Tuning the Excitonic States in MoS2/Graphene van der Waals Heterostructures via Electrochemical Gating

The behavior of excitons in van der Waals (vdWs) heterostructures depends on electron-electron interactions and charge transfer at the hetero-interface. However, what still remains to be unraveled is to which extent the carrier densities of both counterparts and the band alignment in the vdWs heterostructures determine the photoluminescence properties. Here, we systematically study the photoluminescence properties of monolayer MoS2/graphene heterostructures by modulating the carrier densities and contact barrier at the interface via electrochemical gating. It is shown that the PL intensities of excitons can be tuned by more than two orders of magnitude, and a blue-shift of the exciton peak of up to 40 meV is observed.
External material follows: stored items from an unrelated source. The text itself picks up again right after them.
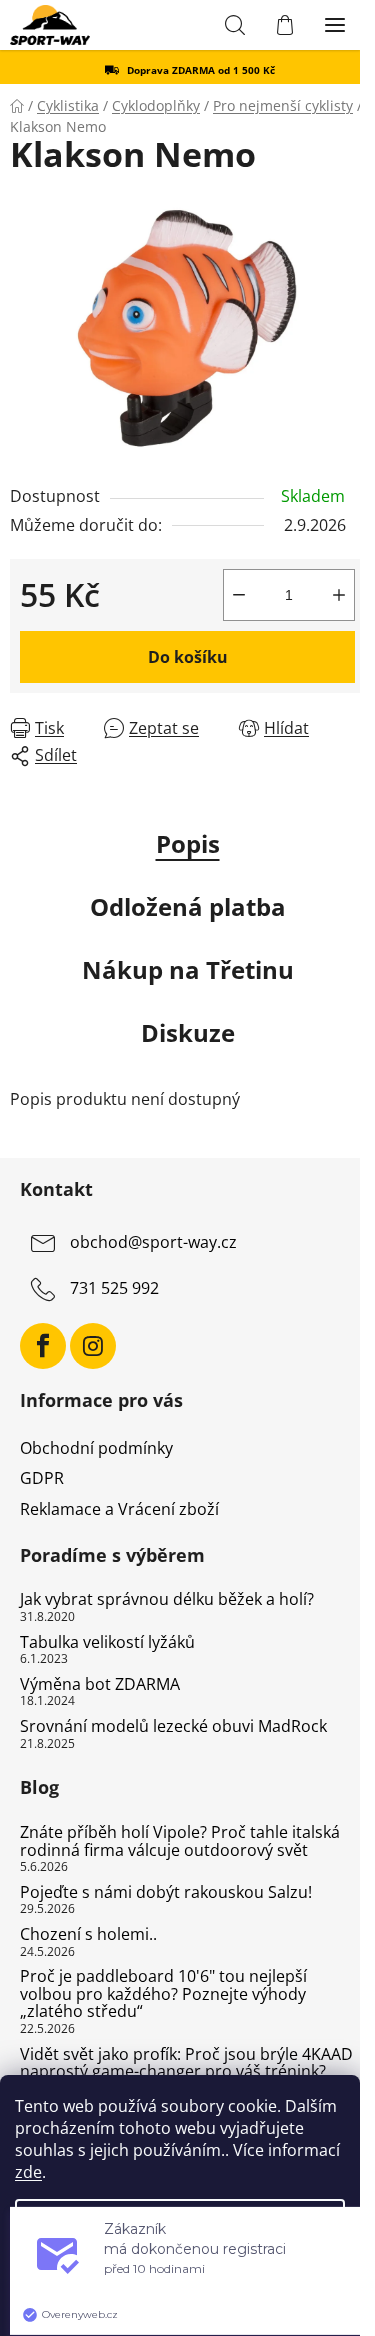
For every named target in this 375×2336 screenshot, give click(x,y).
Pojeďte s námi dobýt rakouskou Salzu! (166, 1893)
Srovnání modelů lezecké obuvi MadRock (173, 1727)
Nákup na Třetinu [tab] (188, 969)
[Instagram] (93, 1346)
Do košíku (188, 657)
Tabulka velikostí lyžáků (107, 1643)
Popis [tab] (188, 843)
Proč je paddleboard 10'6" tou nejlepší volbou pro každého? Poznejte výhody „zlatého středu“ (163, 1994)
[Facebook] (43, 1346)
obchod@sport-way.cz (153, 1243)
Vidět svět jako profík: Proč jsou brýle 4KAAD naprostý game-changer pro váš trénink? (186, 2063)
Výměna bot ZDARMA (100, 1685)
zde (28, 2172)
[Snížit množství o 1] (239, 595)
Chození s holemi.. (88, 1935)
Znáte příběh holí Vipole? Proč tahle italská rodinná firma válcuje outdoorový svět (180, 1841)
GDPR (42, 1478)
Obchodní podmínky (96, 1448)
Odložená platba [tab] (188, 906)
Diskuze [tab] (188, 1032)
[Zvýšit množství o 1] (339, 595)
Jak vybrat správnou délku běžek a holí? (167, 1600)
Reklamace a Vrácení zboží (119, 1509)
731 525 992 (114, 1289)
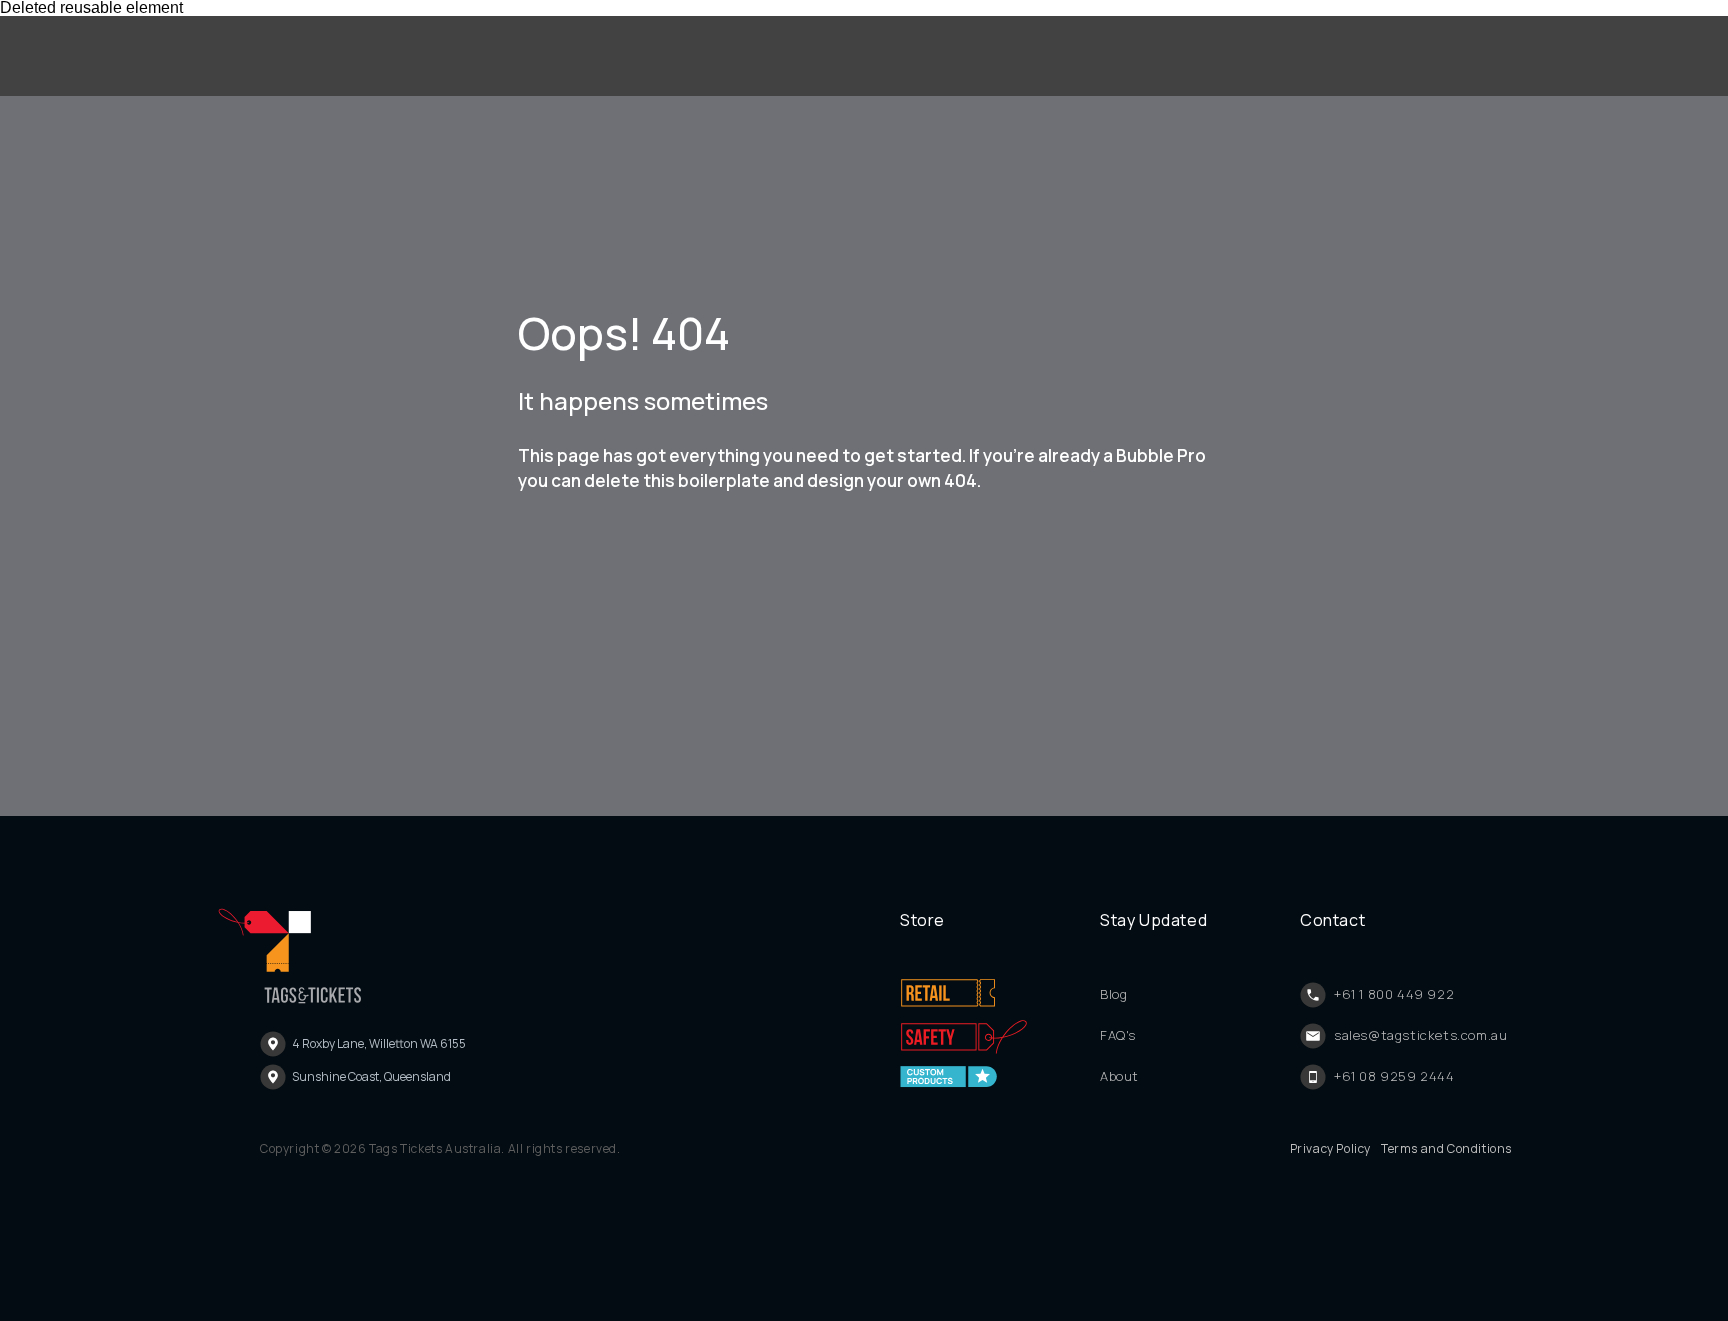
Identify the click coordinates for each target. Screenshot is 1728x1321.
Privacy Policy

By extracting the carrier density of MoS2 using an electric potential distribution model, and the Schottky barrier using first-principle calculations, we find that the controllable carrier density in MoS2 plays a dominant role in the PL tuning at negative gate bias, whereas the interlayer relaxation of excitons induced by the Schottky barrier has a major contribution at positive gate bias. This is further verified by controlling the tunneling barrier and screening field across MoS2 by inserting self-assembled monolayers (SAMs) at the interface. These findings will benefit to better understand the effect of many-body interactions and hetero-interfaces on the optical and optoelectronic properties in vdWs heterostructures.